進むべき道が決まらず、母方の性を名乗って入社した父親の会社で、俺は仕事の楽しさを知った。

周囲からプレイボーイや、独身貴族と言われようと、やり甲斐のある仕事に打ち込み、好きな時に誰かのぬくもりに触れる日々も、そう悪くない。そう思っていた。

そんな俺の考えを変えるきっかけとなったのが、部下である織田の結婚式だった。

彼女の相手は、十年以上想い続けていたと知り、一途な想いの先に結ばれたふたりの結婚式は、想像以上に感動的なものだった。
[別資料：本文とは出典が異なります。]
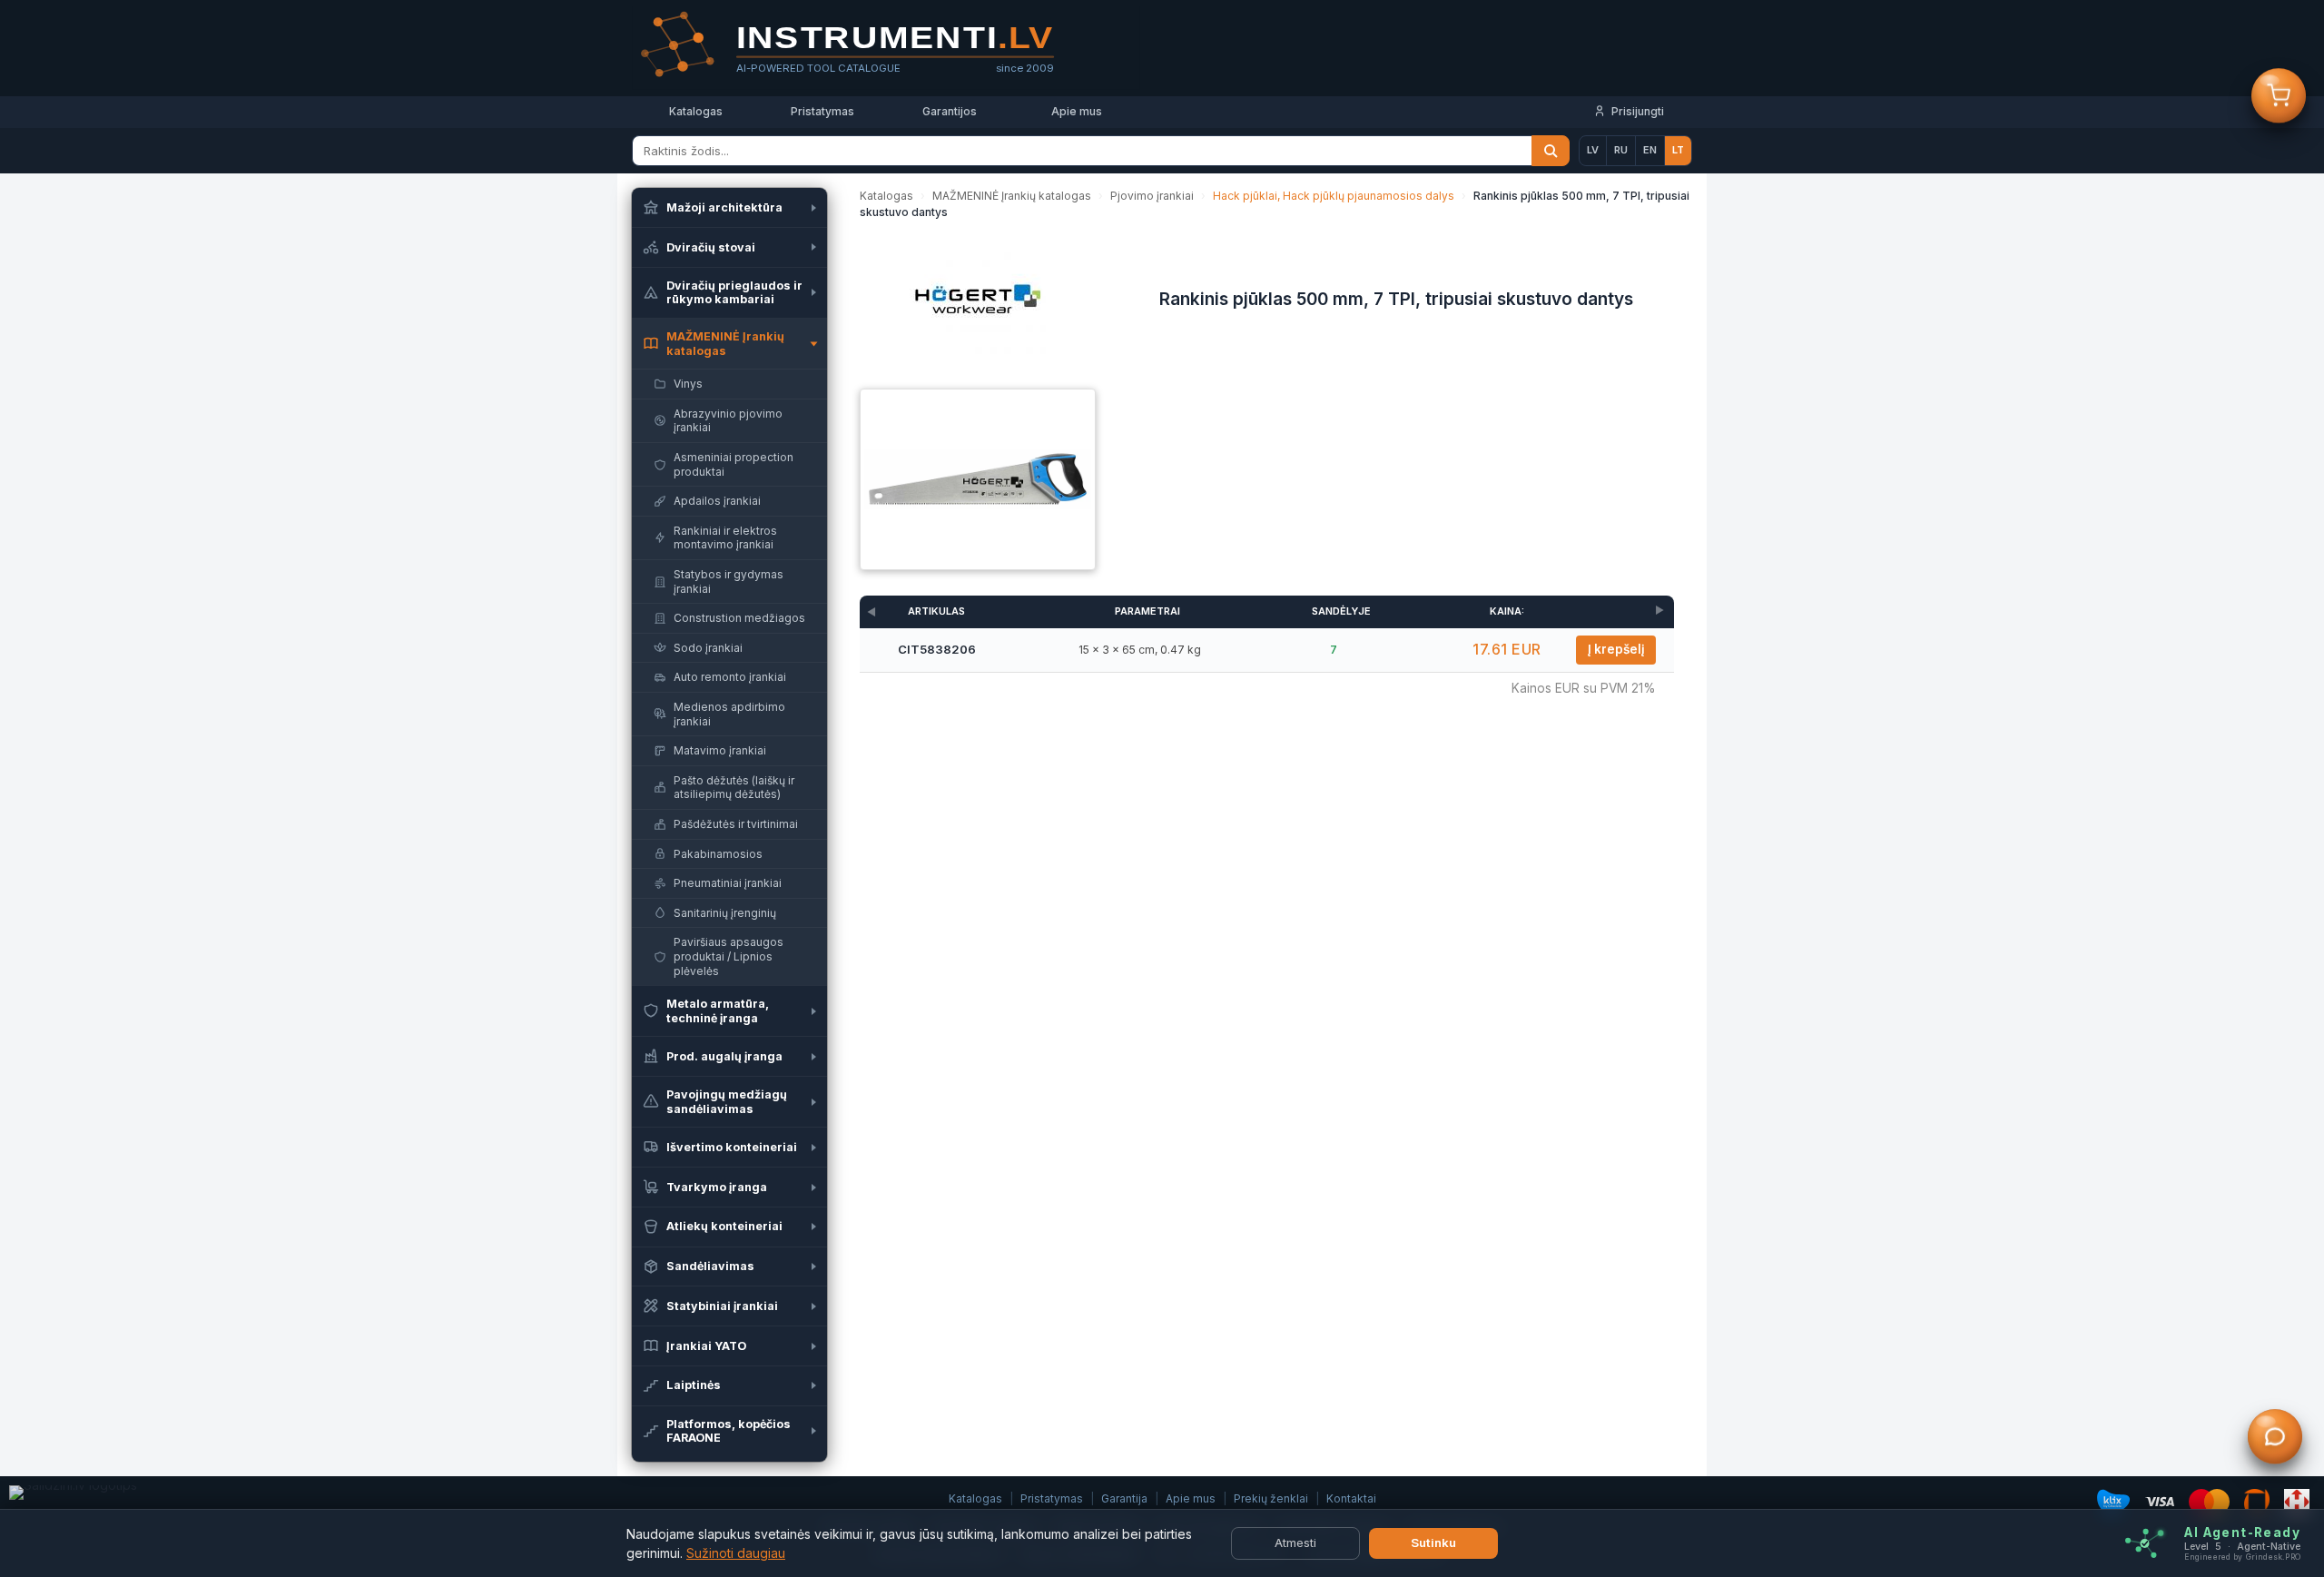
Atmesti (1295, 1542)
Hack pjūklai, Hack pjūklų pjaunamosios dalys (1333, 195)
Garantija (1124, 1498)
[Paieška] (1550, 150)
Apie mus (1076, 111)
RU (1621, 149)
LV (1593, 149)
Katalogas (696, 111)
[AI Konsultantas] (2275, 1438)
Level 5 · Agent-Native (2242, 1546)
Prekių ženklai (1271, 1498)
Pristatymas (822, 111)
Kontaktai (1351, 1498)
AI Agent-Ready (2242, 1532)
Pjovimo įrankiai (1152, 195)
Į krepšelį (1616, 649)
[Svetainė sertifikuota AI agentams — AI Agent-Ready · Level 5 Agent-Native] (2144, 1543)
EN (1650, 149)
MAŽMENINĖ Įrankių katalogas (1011, 195)
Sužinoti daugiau (735, 1553)
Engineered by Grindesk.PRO (2242, 1557)
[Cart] (2278, 97)
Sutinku (1433, 1542)
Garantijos (949, 111)
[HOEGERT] (978, 304)
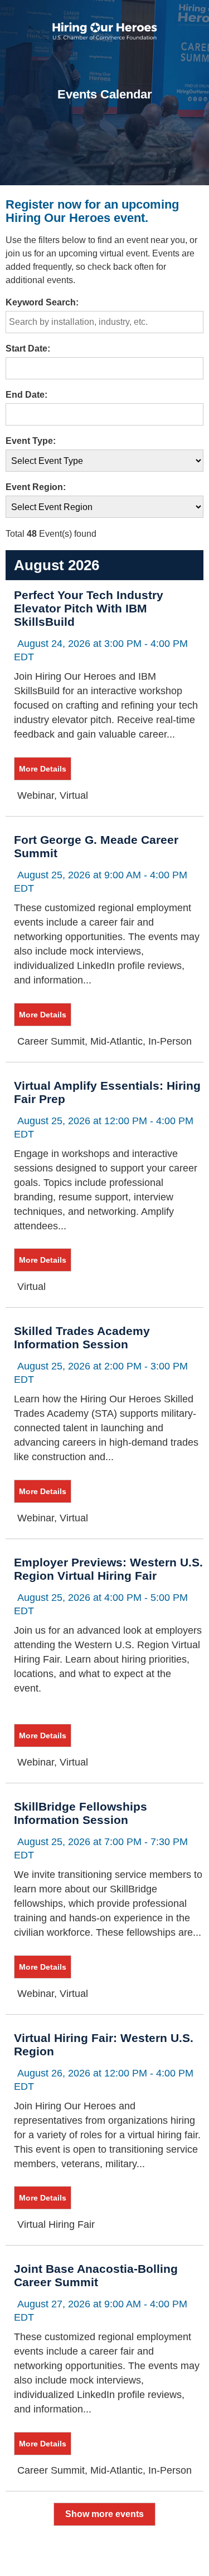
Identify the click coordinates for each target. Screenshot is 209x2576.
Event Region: (36, 487)
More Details (42, 768)
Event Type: (31, 441)
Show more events (104, 2514)
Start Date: (28, 348)
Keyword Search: (42, 302)
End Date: (26, 394)
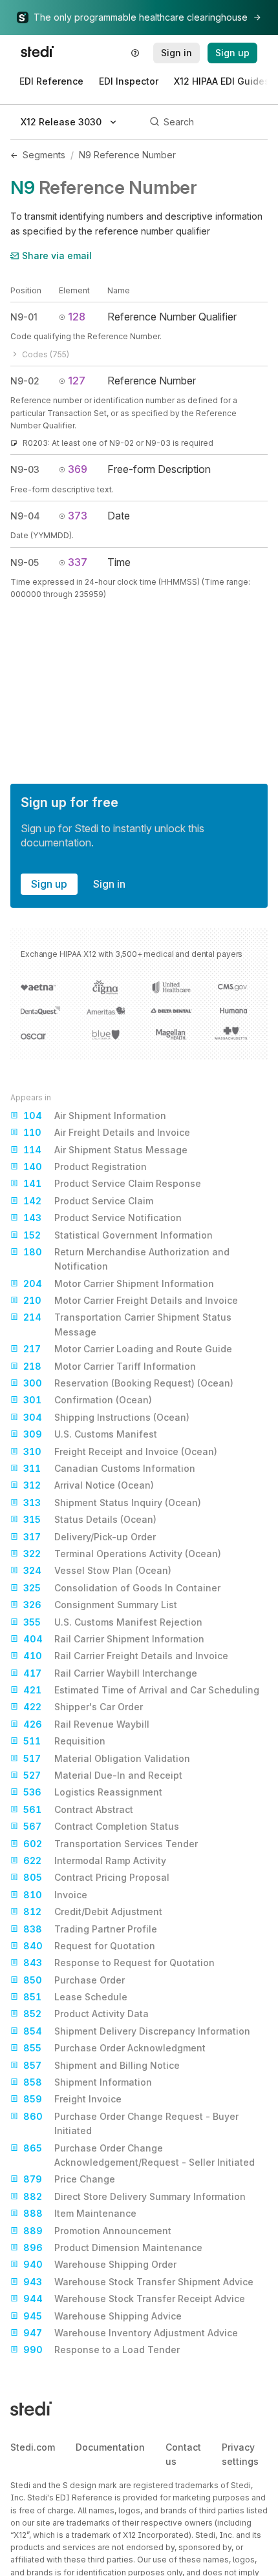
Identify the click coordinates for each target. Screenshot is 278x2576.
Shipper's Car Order (83, 1706)
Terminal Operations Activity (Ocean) (122, 1553)
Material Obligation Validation (106, 1758)
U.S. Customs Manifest (90, 1434)
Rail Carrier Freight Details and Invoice (125, 1655)
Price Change (69, 2178)
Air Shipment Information (94, 1115)
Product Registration (85, 1166)
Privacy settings (240, 2454)
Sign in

相手は海上自衛官で、一年の大半を海の上で過ごしている。

結婚が決まった時に、『会えなくて寂しくないのか?』と聞いた時があった。すると彼女は『もちろん寂しいですけど、その分ふたりで過ごせる時間は宝物なんです』と照れながら言っていた。

それを聞き、遠い昔の記憶が蘇ったんだ。

俺も姫乃と会って話をするだけで楽しくて、幸せだったと。